In order to recover how much the position of the object has changed, based on velocity, i.e. the rate of change of position $\frac{ds(t)}{dt}$, you have to do integration on the velocity function.
So, at $t=1$, the position of the object is actually $$s(1) = s_0+\int_{t=0}^{1}v(t)dt$$
Does that make sense?
Why do we need to integrate anything if we already have the rate of growth?
Because there is a Fundamental Theorem of Calculus that says that is how it works.
The number of bacteria is supposed to be some function of time. Let $F(t)$ be the number of bacteria after $t$ hours. Note that $t$ is a real number within some interval (at least the interval $[0,1]$ since we're given the population at $t=0$ and we're asked about the population at $t=1$). For example, after one minute the population is $F\left(\frac1{60}\right).$
The plot of the function $F(t)$ is a curved line.

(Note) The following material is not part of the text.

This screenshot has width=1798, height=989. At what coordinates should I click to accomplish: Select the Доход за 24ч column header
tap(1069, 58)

If you had been given a constant rate of growth, like the slope $m$ of a line, the plot of $F(t)$ would be a straight line and you could compute points along it using an equation related to lines (as you seem to be trying to do), $$ y = y_0 + m (x - x_0), $$ but you were given a rate that is different at different values of the time $t$: the rate at one hour after the start is $4000,$ but the rate half an hour after the start is $1000 \cdot 4^{1/2} = 2000,$ which is quite a bit less; and the rate fifteen minutes after the start is $1000 \cdot 4^{1/4} \approx 1414,$ even less still. So the plot of $F(t)$ is not a straight line and the formula for a straight line is useless.

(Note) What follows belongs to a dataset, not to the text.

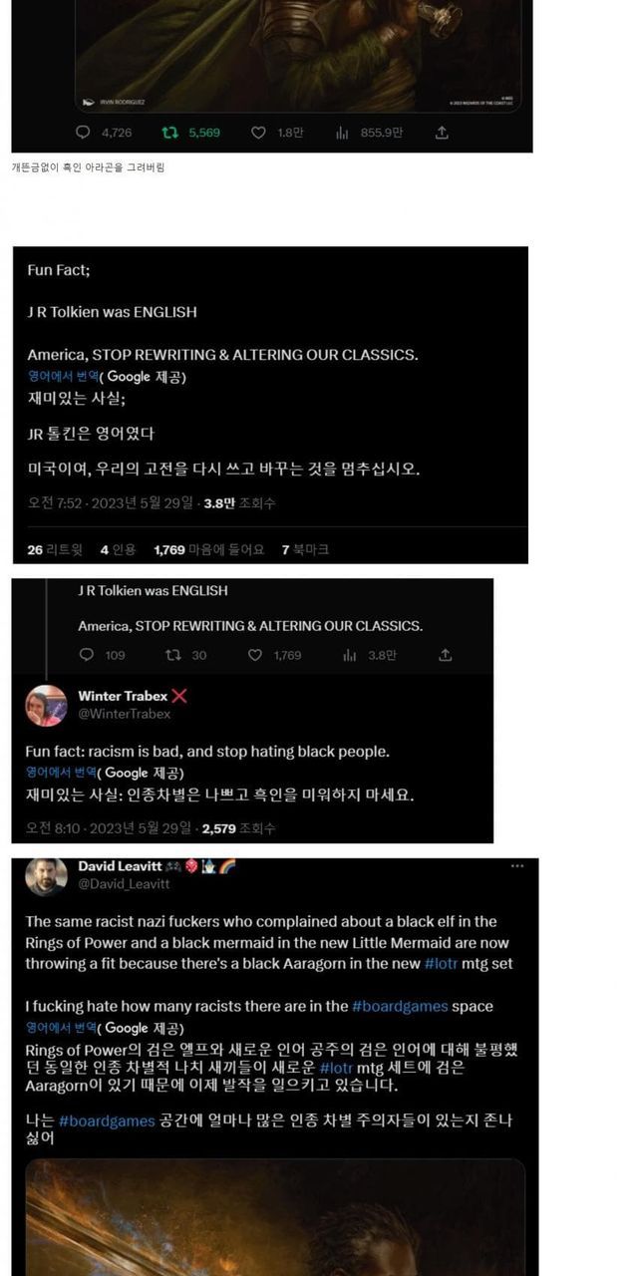This screenshot has height=1276, width=638.
Task: Click 영어에서 번역 link under Tolkien tweet
Action: coord(62,377)
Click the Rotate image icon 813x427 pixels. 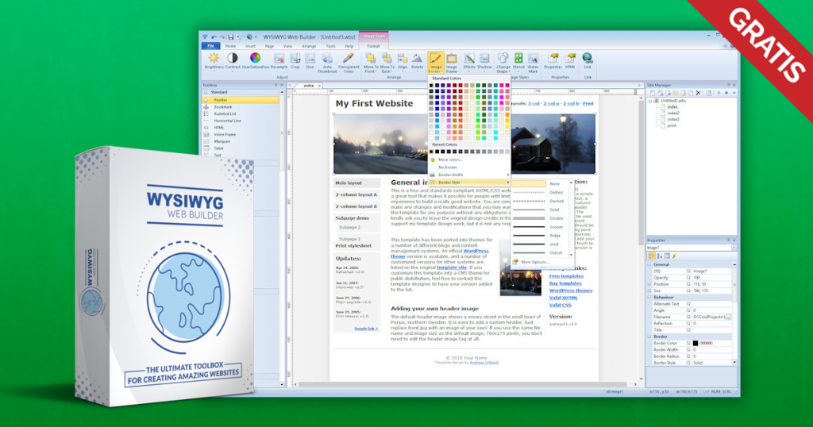pyautogui.click(x=417, y=59)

You don't (initially) know what the function $F(t)$ is, but you do know its derivative:
$$ \frac{\mathrm d}{\mathrm dt} F(t) = 1000 \cdot 4^t. $$
You may also have learned the relevant part or version of the Fundamental Theorem of Calculus (some authors give you a theorem with two parts, some give you a "first theorem" and "second theorem"); possibly you learned the relevant calculation without it being called a theorem. The theorem says that if we have functions $f(t)$ and $F(t)$ with the relationship $$ f(t) = \frac{\mathrm d}{\mathrm dt} F(t), $$ then $$ F(b) - F(a) = \int_a^b f(t)\,\mathrm dt. $$
On the left side of this equation you are interested in $F(1)$ and you already have $F(0)$. On the right side you know $f(t)$ for all values of $t,$ and it is a function that is not hard to integrate.